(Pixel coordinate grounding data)
-.-.-

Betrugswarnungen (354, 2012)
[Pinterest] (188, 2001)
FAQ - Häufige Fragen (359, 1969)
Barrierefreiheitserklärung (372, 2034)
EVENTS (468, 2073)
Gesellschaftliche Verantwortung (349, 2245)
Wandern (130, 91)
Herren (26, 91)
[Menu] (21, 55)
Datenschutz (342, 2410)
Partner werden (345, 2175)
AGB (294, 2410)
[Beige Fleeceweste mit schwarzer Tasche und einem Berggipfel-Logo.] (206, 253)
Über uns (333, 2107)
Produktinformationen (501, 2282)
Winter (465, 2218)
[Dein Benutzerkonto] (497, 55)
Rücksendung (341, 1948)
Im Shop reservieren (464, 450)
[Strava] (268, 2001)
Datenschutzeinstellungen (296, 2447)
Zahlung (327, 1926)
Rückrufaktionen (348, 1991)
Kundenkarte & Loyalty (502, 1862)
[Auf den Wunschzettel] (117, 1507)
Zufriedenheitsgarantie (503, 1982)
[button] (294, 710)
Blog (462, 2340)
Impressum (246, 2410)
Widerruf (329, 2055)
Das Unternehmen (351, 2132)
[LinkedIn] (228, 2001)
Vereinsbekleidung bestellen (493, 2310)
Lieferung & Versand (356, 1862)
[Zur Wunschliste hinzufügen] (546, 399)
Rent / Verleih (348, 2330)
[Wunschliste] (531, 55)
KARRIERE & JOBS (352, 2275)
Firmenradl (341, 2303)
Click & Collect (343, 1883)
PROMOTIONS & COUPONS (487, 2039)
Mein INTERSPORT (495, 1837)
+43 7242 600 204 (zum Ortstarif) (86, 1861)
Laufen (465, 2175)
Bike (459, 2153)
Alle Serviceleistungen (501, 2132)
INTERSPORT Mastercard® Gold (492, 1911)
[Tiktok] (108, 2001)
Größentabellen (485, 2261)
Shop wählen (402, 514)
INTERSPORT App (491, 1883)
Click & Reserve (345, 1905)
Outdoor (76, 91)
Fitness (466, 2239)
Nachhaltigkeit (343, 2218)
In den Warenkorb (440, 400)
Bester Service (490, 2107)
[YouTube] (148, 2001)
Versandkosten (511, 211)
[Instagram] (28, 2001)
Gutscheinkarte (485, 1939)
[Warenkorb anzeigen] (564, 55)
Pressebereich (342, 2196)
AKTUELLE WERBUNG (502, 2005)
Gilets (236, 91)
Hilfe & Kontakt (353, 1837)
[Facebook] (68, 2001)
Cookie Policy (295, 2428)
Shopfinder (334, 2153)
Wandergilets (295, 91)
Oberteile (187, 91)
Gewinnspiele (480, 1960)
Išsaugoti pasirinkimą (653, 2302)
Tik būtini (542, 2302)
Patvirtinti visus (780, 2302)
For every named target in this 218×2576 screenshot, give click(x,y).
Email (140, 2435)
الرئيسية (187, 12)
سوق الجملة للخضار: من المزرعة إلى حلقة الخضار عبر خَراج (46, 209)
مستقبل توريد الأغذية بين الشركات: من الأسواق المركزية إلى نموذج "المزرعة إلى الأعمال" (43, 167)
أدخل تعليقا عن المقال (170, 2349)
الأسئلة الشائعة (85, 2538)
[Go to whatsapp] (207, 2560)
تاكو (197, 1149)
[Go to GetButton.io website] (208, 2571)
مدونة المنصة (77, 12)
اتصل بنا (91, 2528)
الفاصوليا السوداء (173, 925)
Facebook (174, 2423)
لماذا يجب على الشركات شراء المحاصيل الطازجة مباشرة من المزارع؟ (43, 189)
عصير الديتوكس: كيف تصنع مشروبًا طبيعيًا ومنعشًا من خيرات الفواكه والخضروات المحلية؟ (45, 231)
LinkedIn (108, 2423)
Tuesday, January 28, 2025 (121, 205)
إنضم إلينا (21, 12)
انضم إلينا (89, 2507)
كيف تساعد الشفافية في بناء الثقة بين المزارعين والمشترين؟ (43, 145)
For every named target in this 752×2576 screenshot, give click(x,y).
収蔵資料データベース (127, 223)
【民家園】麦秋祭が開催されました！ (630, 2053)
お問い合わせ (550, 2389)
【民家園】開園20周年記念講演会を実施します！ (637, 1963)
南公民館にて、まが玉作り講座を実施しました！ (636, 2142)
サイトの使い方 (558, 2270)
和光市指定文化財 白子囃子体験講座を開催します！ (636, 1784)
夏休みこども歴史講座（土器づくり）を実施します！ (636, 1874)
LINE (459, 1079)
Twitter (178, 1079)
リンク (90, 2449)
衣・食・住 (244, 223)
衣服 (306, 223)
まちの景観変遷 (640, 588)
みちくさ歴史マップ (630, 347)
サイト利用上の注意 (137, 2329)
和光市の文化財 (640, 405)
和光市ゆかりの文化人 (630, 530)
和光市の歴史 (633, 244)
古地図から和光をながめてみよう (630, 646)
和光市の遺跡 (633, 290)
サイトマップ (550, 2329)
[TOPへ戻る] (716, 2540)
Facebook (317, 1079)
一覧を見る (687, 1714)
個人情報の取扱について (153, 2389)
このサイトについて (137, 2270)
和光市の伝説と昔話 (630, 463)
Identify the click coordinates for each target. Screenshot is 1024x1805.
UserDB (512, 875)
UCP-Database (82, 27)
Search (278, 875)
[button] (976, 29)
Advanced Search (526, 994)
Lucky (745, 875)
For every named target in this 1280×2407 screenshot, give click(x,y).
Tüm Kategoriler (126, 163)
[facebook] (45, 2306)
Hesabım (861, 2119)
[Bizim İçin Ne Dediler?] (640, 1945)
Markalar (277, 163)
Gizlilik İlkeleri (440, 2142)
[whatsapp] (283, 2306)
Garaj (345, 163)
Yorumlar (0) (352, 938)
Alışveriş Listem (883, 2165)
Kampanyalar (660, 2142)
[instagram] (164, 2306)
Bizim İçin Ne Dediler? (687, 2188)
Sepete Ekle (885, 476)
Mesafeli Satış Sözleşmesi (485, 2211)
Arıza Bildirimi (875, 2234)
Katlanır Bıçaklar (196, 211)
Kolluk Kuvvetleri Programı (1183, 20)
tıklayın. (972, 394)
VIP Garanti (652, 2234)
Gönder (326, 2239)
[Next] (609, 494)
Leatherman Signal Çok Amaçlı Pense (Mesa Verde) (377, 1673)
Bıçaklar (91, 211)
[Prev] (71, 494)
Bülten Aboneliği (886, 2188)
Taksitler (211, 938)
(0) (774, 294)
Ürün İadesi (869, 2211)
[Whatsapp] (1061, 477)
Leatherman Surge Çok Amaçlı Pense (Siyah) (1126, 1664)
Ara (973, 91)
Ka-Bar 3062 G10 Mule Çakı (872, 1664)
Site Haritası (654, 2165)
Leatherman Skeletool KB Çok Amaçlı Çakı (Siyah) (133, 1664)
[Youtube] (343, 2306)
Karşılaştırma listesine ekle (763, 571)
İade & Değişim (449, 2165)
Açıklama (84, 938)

-.-.-

◆ Instructions to follow
The lines above that hold "İçin" are the result; show every one of them.

◆ Task output
[Bizim İçin Ne Dediler?] (640, 1945)
Bizim İçin Ne Dediler? (687, 2188)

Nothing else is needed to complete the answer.